Mikael, how is your participation in conferences different today compared to two years ago?
– To some extent, it differs in that the people you are trying to meet to present Apta-1 and that the company is expanding as we reach milestones and we are now in the clinic. Some we have had long-term contact with and others are completely new. Some potential takers are changing their strategies, which either end up being more focused on Apta-1's qualities or the fact that we are in the clinic, while others are starting to look at the early clinical phase. Interests and trends, as well as their strategies, change quite regularly.
– This has opened up greater interest in Apta-1, but not only that, but also interest in the company itself, where meetings with various financial stakeholders have increased. Today, we are looking more outside the usual ranks to identify potential partners or licensees who are narrower in their search area than the very largest pharmaceutical elephants, even if we meet with them. All to increase the possibility of getting a stable deal and also with the right partner.
You have attended a number of high-profile events over the past six months. Can you tell us about some of the highlights and the interest you have seen in Apta-1?
– Participation at TIDES was important given the world we find ourselves in with our RNA therapeutic candidate Apta-1, where the synthetic oligonucleotide (oligo) world is constantly growing as well as the increased interest in this type of chemical compounds and its several advantages compared to, for example, antibodies. The area has received a real boost since Covid and its RNA-based vaccines, which are, however, biologically produced. There is also a lot happening on the manufacturing side due to the increased need for RNA-based drug candidates.
– Aptahem can also benefit from this by creating even more efficient manufacturing methods and reducing costs while improving quality. Interest in synthetic oligos/aptamers is gaining more and more interest in countries such as China, Japan, South Korea, etc. as they are very curious about disruptive solutions in drug development. But, as I said, there is generally an intensified interest not only there but also in the USA and Europe.
– We take home new contacts, impressions and also how we should rhetorically work with aptamers, and one of them is to use the word RNA therapeutics to reach out to more people. I just got back from BioEurope and I also participated in the digital event that took place this week. This time the physical event exceeded expectations with both new and old acquaintances. Many of whom have now changed their focus to being more interested in projects in the early clinical phase, where we are. There was also a large proportion of participating financial players and overall the meetings we held had a good focus with informed stakeholders.
How is the ongoing Phase Ia study progressing?
– It is proceeding according to plan!
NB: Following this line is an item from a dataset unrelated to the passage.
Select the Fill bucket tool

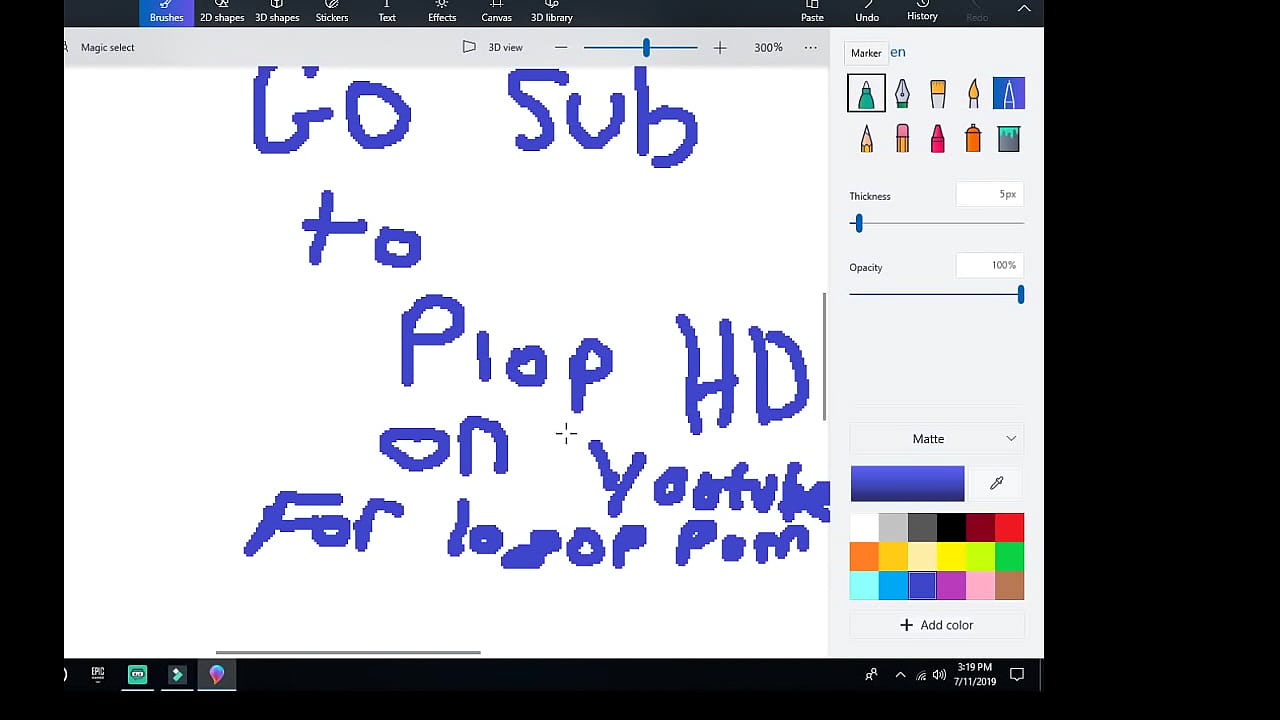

We are approaching the end of the study and look forward to compiling the preliminary results.
What are your expectations for the upcoming development stages?
– It will be exciting as the next steps will focus partly on mapping Apta-1's potential therapeutic effect through phase Ib studies in toxin-stimulated healthy volunteers. This is to get an indication of how we want to position ourselves for phase II in patients. These are important steps in minimizing risk for phase II and at the same time showing the therapeutic potential as early as possible and increasing interest in a license/partner deal.